Domestic Manufacturing Worker Chemical Exposure and OSHA
We seek more manufacturing jobs in the United States and we want these jobs to be high paying and low risk. Is this “win-win” achievable? The NY Times has a long article about long term toxic exposure risk in North Carolina manufacturing plants.
“A chemical she handled — known as n-propyl bromide, or nPB — is also used by tens of thousands of workers in auto body shops, dry cleaners and high-tech electronics manufacturing plants across the nation. Medical researchers, government officials and even chemical companies that once manufactured nPB have warned for over a decade that it causes neurological damage and infertility when inhaled at low levels over long periods, but its use has grown 15-fold in the past six years.”
The NY Times article never discusses hourly wages in these industries. If workers must be paid more to work in such risky jobs, then employers would have a financial incentive to consider alternative ways to produce the same products while exposing workers to less risk.
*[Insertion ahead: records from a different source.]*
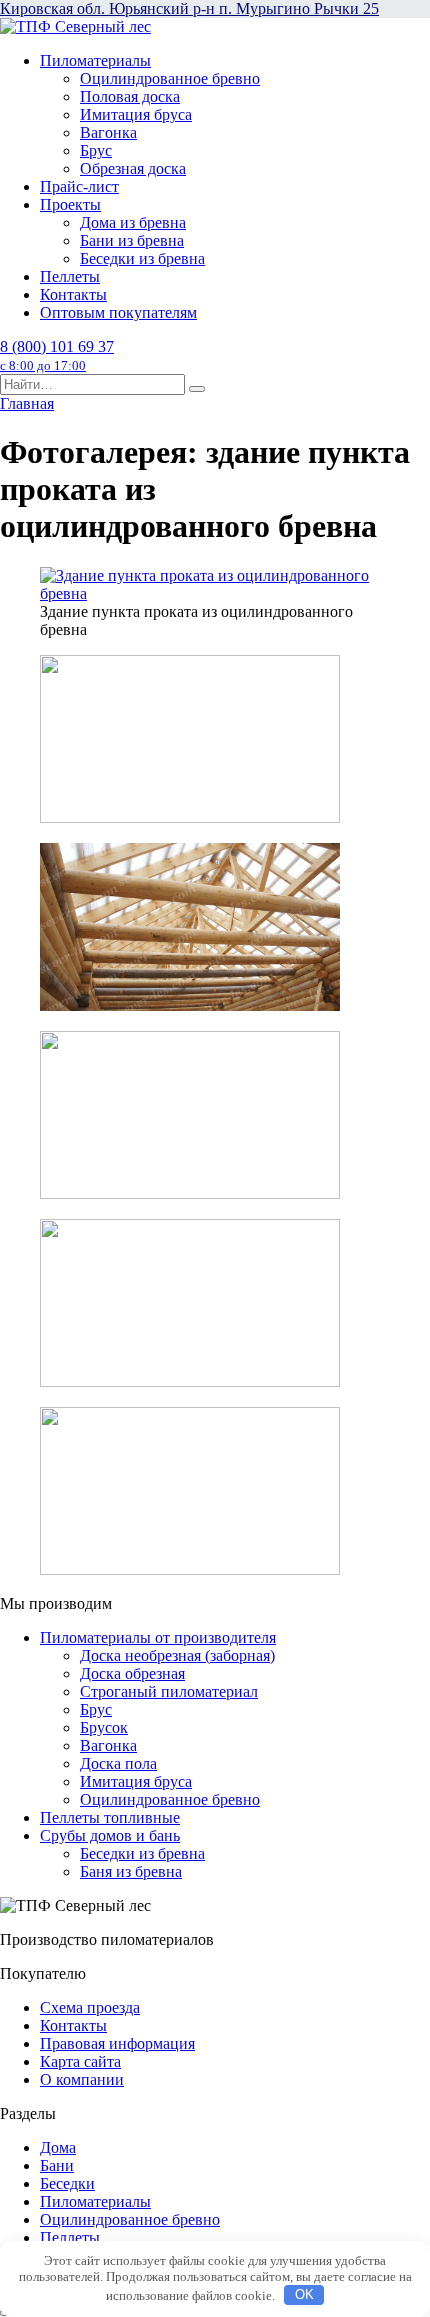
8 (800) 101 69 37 (57, 355)
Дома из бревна (133, 222)
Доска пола (118, 1763)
If wages do not reflect this extra risk, why is this the case? Are workers unaware of the risk they face? The NY Times piece suggests this is false. You might advance a local monopsony argument that in medium sized cities that there aren’t many employers seeking to purchase worker’s time.
The big issue here returns to “green chemistry”. Do for profit firms have strong incentives to consider best practices to produce their products in ways that reduce their workforce’s exposure to toxics and to reduce the local community’s exposure to such toxics? Torts law, competitive labor markets, OSHA credible fines and public pressure for externality internalization would all achieve this goal but if the domestic firms’ cost rise, will the factory move abroad?